According to statistics furnished by the Bangalore Traffic Police, 2,006 hit-and-run cases were reported in 2011 with 299 fatalities, compared with 1,935 cases (273 deaths) in 2010 and 1,731 (198 deaths) in 2009. These figures mark more than a 30 per cent increase in fatalities in the last three years.
For these cases, the detection rate, though on the rise, is poor. In cases of fatalities where the vehicle number is not known, 15 per cent of cases were solved in 2009, while the number rose to 28 per cent in 2010. With 61 cases under investigation, and 53 cases closed, only 11 per cent of fatal accidents have been solved in 2011.
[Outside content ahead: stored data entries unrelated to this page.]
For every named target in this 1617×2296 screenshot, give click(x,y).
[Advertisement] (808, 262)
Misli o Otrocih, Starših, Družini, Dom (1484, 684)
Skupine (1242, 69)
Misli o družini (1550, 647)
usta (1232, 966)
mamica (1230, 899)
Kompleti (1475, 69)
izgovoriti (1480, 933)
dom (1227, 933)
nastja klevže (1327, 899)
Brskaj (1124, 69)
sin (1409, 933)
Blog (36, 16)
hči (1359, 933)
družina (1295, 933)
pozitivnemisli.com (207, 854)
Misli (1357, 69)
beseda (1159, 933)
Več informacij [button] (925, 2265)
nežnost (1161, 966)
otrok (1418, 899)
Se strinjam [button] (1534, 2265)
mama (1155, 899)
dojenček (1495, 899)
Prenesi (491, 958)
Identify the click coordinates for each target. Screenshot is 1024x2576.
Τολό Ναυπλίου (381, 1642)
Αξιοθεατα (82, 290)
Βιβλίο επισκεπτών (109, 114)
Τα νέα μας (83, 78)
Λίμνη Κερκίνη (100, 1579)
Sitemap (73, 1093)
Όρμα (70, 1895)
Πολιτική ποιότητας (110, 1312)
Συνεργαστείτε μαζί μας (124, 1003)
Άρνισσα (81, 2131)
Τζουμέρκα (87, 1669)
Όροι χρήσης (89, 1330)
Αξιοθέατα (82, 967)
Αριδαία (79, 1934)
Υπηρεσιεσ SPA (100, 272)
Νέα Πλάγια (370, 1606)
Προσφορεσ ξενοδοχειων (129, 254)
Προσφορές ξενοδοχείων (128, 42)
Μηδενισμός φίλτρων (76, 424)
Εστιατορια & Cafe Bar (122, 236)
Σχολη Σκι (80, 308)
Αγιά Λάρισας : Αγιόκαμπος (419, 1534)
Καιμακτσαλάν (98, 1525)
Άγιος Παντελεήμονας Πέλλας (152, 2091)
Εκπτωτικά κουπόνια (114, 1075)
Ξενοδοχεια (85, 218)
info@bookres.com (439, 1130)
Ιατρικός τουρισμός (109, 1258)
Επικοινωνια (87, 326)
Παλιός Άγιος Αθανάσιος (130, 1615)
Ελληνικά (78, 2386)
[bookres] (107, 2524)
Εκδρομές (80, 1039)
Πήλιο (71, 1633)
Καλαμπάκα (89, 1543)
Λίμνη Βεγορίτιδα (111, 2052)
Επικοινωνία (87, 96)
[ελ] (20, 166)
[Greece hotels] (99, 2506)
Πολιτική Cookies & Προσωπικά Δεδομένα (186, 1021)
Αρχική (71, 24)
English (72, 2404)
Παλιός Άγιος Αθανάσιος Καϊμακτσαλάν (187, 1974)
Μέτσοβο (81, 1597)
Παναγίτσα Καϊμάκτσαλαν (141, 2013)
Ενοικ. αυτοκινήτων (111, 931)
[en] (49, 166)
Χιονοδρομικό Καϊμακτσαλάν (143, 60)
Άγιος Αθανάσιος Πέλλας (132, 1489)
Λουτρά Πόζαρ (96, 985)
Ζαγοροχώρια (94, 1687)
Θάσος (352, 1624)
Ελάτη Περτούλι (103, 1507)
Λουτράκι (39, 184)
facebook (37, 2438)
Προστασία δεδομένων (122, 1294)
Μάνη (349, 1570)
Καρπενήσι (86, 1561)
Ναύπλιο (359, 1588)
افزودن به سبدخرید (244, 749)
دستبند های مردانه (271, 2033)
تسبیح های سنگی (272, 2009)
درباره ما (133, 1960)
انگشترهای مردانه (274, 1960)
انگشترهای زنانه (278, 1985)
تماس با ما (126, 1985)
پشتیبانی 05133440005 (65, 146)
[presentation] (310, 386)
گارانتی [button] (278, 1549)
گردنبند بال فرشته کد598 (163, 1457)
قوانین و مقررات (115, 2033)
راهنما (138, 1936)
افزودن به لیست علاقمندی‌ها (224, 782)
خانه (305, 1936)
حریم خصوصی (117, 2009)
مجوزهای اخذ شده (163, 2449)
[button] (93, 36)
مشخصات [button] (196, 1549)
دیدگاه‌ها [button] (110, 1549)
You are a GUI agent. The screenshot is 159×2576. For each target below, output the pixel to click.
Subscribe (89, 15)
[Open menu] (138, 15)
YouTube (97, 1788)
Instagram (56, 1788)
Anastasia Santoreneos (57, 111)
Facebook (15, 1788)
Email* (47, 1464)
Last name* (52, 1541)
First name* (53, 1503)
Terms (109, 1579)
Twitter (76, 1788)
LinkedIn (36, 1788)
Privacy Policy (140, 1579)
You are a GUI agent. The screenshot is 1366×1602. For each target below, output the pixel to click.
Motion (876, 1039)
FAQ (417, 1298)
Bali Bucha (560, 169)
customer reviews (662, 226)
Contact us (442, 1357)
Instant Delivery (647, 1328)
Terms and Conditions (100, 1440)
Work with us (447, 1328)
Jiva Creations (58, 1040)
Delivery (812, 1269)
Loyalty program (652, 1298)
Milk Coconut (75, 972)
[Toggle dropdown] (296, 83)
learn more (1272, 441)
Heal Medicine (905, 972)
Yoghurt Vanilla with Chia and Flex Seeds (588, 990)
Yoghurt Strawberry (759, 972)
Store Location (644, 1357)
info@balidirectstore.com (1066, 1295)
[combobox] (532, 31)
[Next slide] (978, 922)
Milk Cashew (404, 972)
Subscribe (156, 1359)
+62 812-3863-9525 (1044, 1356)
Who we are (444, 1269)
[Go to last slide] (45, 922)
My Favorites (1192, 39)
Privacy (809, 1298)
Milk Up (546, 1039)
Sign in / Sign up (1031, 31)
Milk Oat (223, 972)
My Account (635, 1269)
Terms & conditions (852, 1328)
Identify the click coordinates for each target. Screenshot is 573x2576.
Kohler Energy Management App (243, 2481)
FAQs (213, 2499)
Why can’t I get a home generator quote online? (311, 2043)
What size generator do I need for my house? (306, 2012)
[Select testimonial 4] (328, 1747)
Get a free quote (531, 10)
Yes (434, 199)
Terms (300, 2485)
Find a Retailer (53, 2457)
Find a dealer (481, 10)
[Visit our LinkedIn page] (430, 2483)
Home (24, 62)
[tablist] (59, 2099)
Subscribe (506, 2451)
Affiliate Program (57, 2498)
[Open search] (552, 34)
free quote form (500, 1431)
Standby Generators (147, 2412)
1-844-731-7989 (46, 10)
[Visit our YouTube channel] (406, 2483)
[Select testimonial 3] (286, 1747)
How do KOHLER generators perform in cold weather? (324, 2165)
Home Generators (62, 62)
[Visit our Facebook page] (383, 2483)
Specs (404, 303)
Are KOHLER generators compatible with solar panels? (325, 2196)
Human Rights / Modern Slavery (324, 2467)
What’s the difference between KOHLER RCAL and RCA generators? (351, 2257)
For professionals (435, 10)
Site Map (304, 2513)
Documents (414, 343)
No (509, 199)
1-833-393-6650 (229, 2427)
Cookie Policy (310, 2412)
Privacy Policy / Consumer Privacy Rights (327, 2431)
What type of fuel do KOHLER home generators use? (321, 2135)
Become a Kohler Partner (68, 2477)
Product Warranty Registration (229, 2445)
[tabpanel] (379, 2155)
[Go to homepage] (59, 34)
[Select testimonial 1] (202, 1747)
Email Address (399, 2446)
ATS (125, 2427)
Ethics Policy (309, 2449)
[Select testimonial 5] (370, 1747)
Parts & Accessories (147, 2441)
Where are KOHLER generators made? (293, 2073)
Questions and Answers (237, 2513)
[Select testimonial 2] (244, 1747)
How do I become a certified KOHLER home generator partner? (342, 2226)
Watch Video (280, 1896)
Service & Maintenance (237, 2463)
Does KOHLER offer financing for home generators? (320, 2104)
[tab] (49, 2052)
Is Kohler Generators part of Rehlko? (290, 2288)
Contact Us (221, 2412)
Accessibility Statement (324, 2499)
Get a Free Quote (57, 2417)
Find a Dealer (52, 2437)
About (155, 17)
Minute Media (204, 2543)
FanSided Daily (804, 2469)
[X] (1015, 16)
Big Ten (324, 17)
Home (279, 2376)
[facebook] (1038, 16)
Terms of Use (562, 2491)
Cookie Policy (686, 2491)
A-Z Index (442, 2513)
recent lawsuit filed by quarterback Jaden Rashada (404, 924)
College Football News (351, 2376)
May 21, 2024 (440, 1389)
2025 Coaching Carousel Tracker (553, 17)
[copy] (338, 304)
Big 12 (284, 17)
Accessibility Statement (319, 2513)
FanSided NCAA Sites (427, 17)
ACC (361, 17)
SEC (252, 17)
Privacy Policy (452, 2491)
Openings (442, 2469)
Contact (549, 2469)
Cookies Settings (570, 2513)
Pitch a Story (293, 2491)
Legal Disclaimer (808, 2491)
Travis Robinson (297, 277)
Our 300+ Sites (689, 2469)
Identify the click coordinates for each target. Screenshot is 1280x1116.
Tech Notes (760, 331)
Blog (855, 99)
“Many accidents occur in the middle of the night with no eyewitnesses. Then it becomes almost impossible to trace the culprit,” said M.A. Saleem, Additional Commissioner of Police (Traffic and Security). Another disturbing trend in these statistics is the number of undetected cases for accidents where the vehicle numbers were known. In 2009, 141 cases were undetected; in 2010, it was 167 (with two under investigation), while in 2011, 26 were undetected, while 142 are still under investigation.
The police say that most of these undetected cases involved private vehicles — most commonly lorries — whose drivers leave the vehicle and flee. “In such cases, we can only trace the vehicle owner. In most cases, owners have had only sketchy details about the drivers, making it almost impossible to trace them,” said a traffic police official.
The lack of records in Regional Transport Offices also hinders investigation, said the police. “RTOs in other districts are not computerised. Getting ownership details becomes difficult, and when the ownership has changed, tracking the new owner becomes impossible,” said Mr. Saleem.
However, with the traffic police increasingly using technology and surveillance cameras (with around 180 cameras operational in the city), Mr. Saleem hoped that the detection rate would increase. For example, after businessman Arjun Hari Nair (28) was run over in the early hours of September 15 on Ramana Maharshi Road, policemen tracked down the cab driver with the help of images taken from cameras as well as GPS coordinates to identify the taxi.
However, the department's experiment with social media has not yielded fruit, as was demonstrated when a video of a hit-and-run, where a car knocked down a motorist on Hosur Road, was uploaded on the Internet. “Even though the video had more than 53,000 views, we still have not traced the car in question,” said Mr. Saleem.
There was also a conscious effort to get the garage owners in loop to solve hit-and-run cases, he said. “We have a good network with garage owners, who inform us if a car that is brought into the shop seems like it has been in an accident,” said Mr. Saleem.